**Item coordinate records**
<<<<

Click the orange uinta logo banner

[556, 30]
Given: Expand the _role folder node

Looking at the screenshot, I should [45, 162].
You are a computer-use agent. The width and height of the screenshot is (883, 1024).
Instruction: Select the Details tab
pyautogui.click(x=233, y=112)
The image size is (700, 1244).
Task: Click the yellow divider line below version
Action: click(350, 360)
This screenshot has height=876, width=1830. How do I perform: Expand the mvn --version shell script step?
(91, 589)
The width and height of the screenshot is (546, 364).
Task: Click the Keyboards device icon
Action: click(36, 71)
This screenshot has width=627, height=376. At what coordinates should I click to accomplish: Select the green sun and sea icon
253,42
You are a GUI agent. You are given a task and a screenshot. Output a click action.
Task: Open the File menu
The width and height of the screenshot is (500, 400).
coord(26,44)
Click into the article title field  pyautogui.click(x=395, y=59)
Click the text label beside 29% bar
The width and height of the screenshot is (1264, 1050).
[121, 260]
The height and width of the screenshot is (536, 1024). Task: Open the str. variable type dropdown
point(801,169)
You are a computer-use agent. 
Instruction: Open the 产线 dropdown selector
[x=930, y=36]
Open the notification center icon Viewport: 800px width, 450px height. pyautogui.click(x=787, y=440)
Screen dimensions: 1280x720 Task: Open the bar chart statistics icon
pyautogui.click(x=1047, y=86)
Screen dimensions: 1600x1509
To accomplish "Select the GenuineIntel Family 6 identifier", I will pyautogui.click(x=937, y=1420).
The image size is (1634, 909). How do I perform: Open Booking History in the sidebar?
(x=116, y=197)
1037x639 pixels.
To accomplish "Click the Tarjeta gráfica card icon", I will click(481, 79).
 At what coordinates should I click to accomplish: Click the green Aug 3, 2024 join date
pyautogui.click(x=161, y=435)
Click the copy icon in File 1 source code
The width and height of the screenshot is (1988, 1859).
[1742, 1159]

>>>>

**Task objective**
Pull out each line of the records that contains the word "green", matching case exactly.

**Written answer**
This screenshot has width=627, height=376. At what coordinates should I click to accomplish: Select the green sun and sea icon
 At what coordinates should I click to accomplish: Click the green Aug 3, 2024 join date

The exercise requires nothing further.